Archivo de una tierra móvil

lI – Serie geográfica

Desde hace cinco años y con bastante intermitencia me inventé un método creativo que en realidad de inventado no tiene nada: elegir un cuaderno para dibujar; ese cuaderno lo llamé y lo sigo llamando Dibujos para desaparecer palabras. 

Lo hice porque desde hace más de diez años mi vida habita de manera compulsiva en las palabras: las palabras son mi lengua materna, mi casa. Y las palabras, como cualquier otro lenguaje, pueden ser salvajes y agotadoras. Así que la idea con ese cuaderno es precisamente esa: desaparecer palabras. 

Ese método creativo es muy sencillo y consiste en un “descanso” de esa parte del cerebro que siempre está pensando en cierta forma: cómo conectar aquello con esto otro, cómo decirlo, cómo mostrarlo, cuál es el camino para llegar a lo que quiero decir. Llevo entonces varios cuadernos, casi uno por año, de dibujos y pinturas que no dicen nada y que no significan nada. Pero en esa búsqueda manual y visual me empecé a hacer otras preguntas: ¿podría explorar otros lenguajes para también contar lo que habito y lo que me habita?, ¿poder llenar esa lengua materna de otras lenguas maternas y hacer de la creatividad un todo que me permita navegar hacia otros lugares del pensamiento?

Fue a finales del año pasado que empecé a explorar algo llamado fotografía expandida, que consiste en traer precisamente de otros lenguajes las herramientas para que la narración visual cuente desde una apuesta mucho más autoral. Investigué sobre ficción documental, que es un término que ya exploro desde hace tiempo en la escritura; busqué referencias de fotografía documental expandida y de trabajo de archivo; asistí a talleres que fueron y son luminosos y abiertos a esa exploración a veces salvaje y a veces muy tímida. 

Llegué a un archivo que desde hace mucho quiero trabajar: mi familia hizo todo un álbum familiar sobre el terremoto de Armenia, Quindío en 1999: fotos de grietas en las paredes, de personas haciendo filas para recibir las ayudas del exterior, casas derrumbadas y campamentos en canchas para dormir. El terremoto tuvo la fuerza de 32 bombas atómicas según el Servicio Geológico Colombiano, y afectó en mayor medida el sur de la ciudad. Yo tenía cuatro años y lo recuerdo vagamente. 

Acercarme a ese archivo y pensar en él, jugar con él, imprimirlo y dibujar encima. Poner palabras en sus bordes; pensar en cuántos como yo éramos niños y niñas en ese entonces, y entonces fuimos testigos de algo importante: el paisaje se mueve, se cae. La que era la pared de tu habitación también se puede ir de aquí antes de que tú te vayas. Los desastres naturales regalan luces sobre el interior: todo cambia, todo cambia, todo cambia. 
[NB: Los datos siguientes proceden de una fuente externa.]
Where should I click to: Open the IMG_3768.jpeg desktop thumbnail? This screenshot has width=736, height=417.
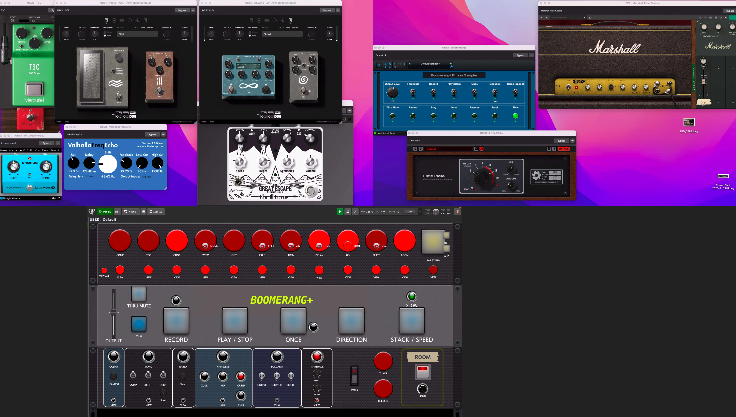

El archivo de una tierra salvaje sobre el que sigo el proceso de un proyecto narrativo que salga de mí, que cuente la naturaleza voraz del mundo y de una ciudad chiquitita y de una niña que vio su casa caer. Este es el inicio de un proceso visual que se abre desde mi lengua materna que habita en las palabras, que sale muy fuera muy fuera de mí y vuelve, como todo, a un origen infantil de barriga, al origen de la tierra primera.